* Instructions to follow *
Repeat the entries exactly as they are written.
━━━━━ Supplied data ━━━━━
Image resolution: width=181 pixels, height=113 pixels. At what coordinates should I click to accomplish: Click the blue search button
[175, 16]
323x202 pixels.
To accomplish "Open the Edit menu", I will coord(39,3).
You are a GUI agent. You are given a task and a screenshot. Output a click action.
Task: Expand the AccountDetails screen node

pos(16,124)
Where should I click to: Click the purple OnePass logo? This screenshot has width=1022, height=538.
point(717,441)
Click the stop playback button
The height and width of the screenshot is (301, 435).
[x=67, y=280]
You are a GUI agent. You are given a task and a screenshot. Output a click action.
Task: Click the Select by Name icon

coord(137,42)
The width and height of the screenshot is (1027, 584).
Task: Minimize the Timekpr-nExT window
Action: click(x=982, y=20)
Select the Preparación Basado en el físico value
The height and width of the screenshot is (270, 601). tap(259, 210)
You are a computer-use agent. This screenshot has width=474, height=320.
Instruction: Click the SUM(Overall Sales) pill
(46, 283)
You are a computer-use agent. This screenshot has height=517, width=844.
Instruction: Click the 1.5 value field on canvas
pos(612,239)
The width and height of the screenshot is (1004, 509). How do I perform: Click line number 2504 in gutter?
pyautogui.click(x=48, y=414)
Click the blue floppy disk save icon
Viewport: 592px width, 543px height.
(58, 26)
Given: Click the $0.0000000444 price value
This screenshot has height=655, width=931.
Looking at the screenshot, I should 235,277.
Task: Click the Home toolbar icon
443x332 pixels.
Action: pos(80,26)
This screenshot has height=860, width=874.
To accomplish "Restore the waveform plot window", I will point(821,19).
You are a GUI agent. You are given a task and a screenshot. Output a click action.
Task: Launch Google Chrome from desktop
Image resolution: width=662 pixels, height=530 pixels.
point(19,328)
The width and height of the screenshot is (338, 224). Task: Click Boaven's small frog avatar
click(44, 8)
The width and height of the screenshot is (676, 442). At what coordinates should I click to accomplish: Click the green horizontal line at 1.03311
━━━━━
* Task output *
Image resolution: width=181 pixels, height=113 pixels. At what coordinates should I click to accomplish: Click the blue search button
[175, 16]
323x202 pixels.
To accomplish "Open the Edit menu", I will coord(39,3).
You are a GUI agent. You are given a task and a screenshot. Output a click action.
Task: Expand the AccountDetails screen node

pos(16,124)
Where should I click to: Click the purple OnePass logo? This screenshot has width=1022, height=538.
point(717,441)
Click the stop playback button
The height and width of the screenshot is (301, 435).
[x=67, y=280]
You are a GUI agent. You are given a task and a screenshot. Output a click action.
Task: Click the Select by Name icon

coord(137,42)
The width and height of the screenshot is (1027, 584).
Task: Minimize the Timekpr-nExT window
Action: click(x=982, y=20)
Select the Preparación Basado en el físico value
The height and width of the screenshot is (270, 601). tap(259, 210)
You are a computer-use agent. This screenshot has width=474, height=320.
Instruction: Click the SUM(Overall Sales) pill
(46, 283)
You are a computer-use agent. This screenshot has height=517, width=844.
Instruction: Click the 1.5 value field on canvas
pos(612,239)
The width and height of the screenshot is (1004, 509). How do I perform: Click line number 2504 in gutter?
pyautogui.click(x=48, y=414)
Click the blue floppy disk save icon
Viewport: 592px width, 543px height.
(58, 26)
Given: Click the $0.0000000444 price value
This screenshot has height=655, width=931.
Looking at the screenshot, I should 235,277.
Task: Click the Home toolbar icon
443x332 pixels.
Action: pos(80,26)
This screenshot has height=860, width=874.
To accomplish "Restore the waveform plot window", I will point(821,19).
You are a GUI agent. You are given a task and a screenshot. Output a click action.
Task: Launch Google Chrome from desktop
Image resolution: width=662 pixels, height=530 pixels.
point(19,328)
The width and height of the screenshot is (338, 224). Task: Click Boaven's small frog avatar
click(44, 8)
The width and height of the screenshot is (676, 442). At what coordinates should I click to accomplish: Click the green horizontal line at 1.03311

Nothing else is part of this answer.